LRM with more than two categories
Summary
Three categories:
- If observations can be grouped into three categories, then you need two dummy variables \(d_{1i}\) and \(d_{2i}\) .
- Observations in group A are coded as \(d_{i,1}=0, d_{i,2}=0\) . This is called the base group.
- Observations in group B are coded as \(d_{i,1}=1, d_{i,2}=0\) .
- Observations in group C are coded as \(d_{i,1}=0, d_{i,2}=1\) .
- Add both dummy variables to your regression:
\[y_i=β_1+β_2x_{i,2}+β_3x_{i,3}+…+β_kx_{i,k}+γ_1d_{i,1}+γ_2d_{i,2}+ε_i i=1,…,n\]
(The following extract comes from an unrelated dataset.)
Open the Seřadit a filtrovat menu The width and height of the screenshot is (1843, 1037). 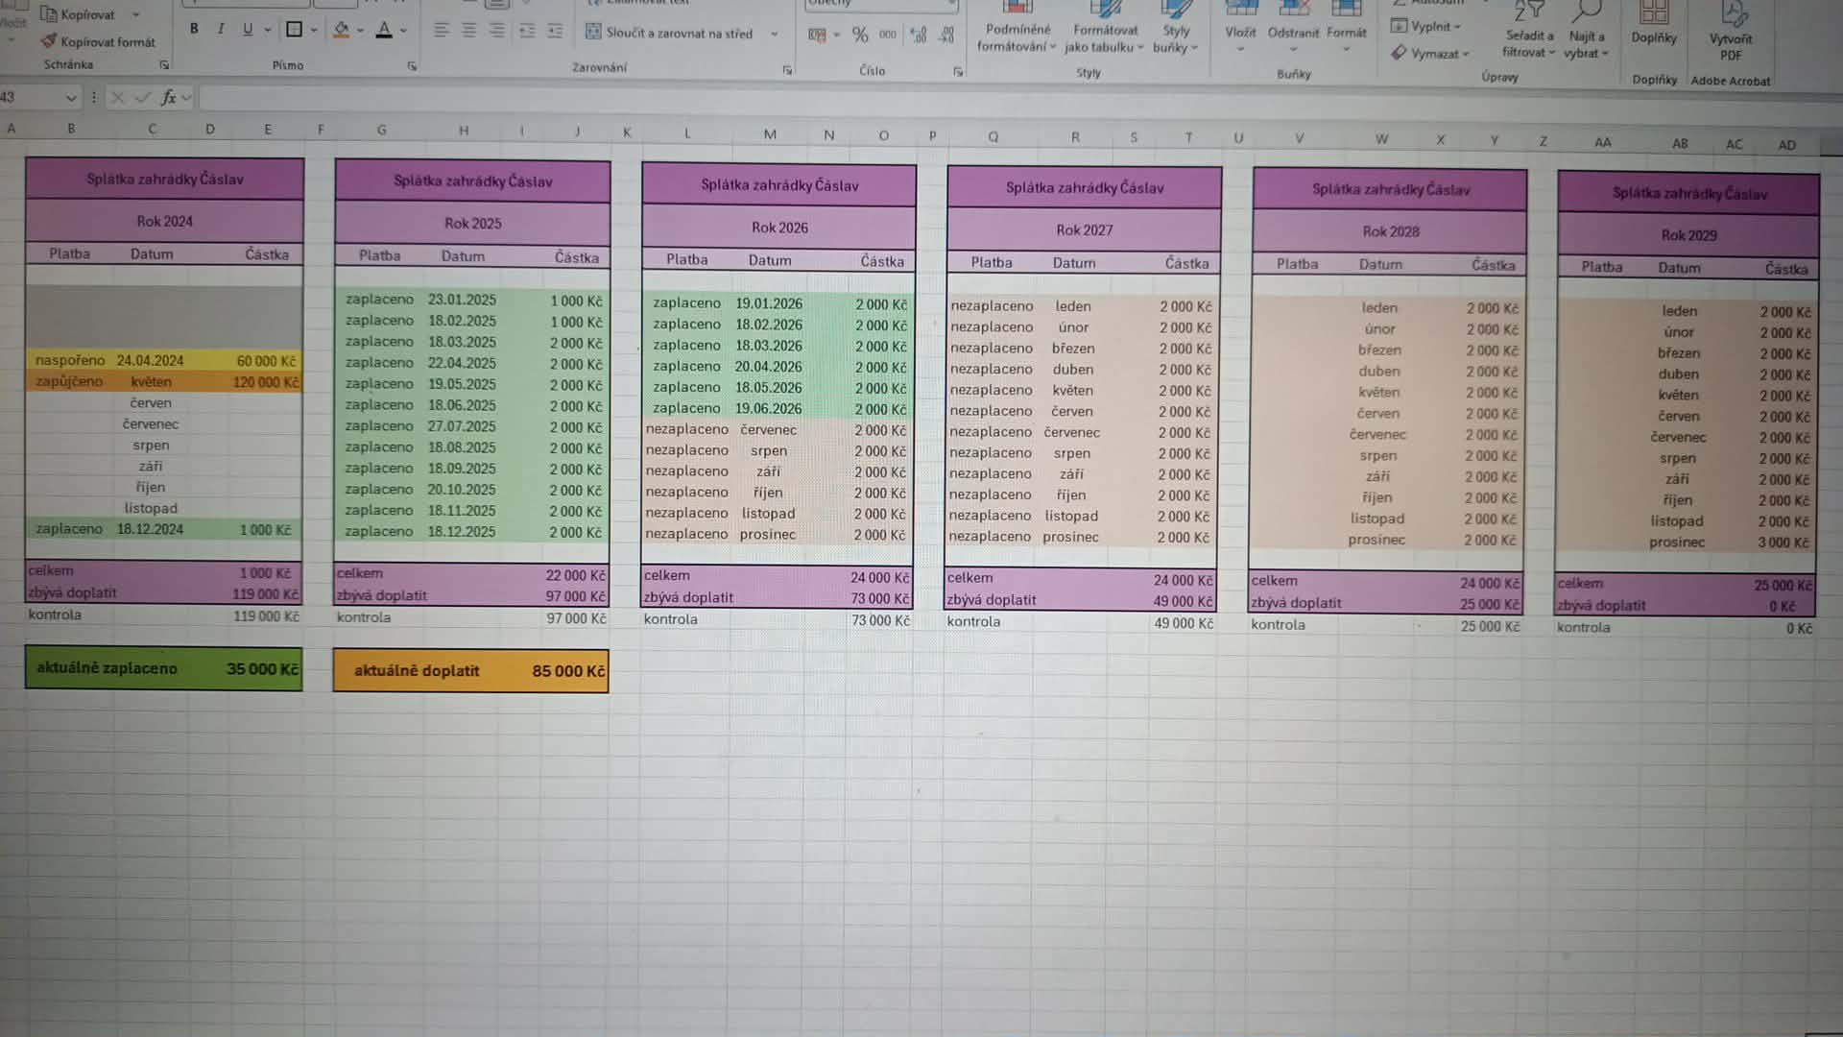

- The intercept of group A (base group) will be \(β_1\) .
- The intercept of group B will be \(β_1+γ_1\) . \(γ_1\) is the extra intercept that group B observations have compared to base-group observations.
- The intercept of group C will be \(β_1+γ_2\) . \(γ_2\) is the extra intercept that group C observations have compared to base-group observations.
- The same principle can be extended to cases with \(l\) categories. Create \(l-1\) dummy variables and select one group as the base group (all dummy variables are 0 for this group).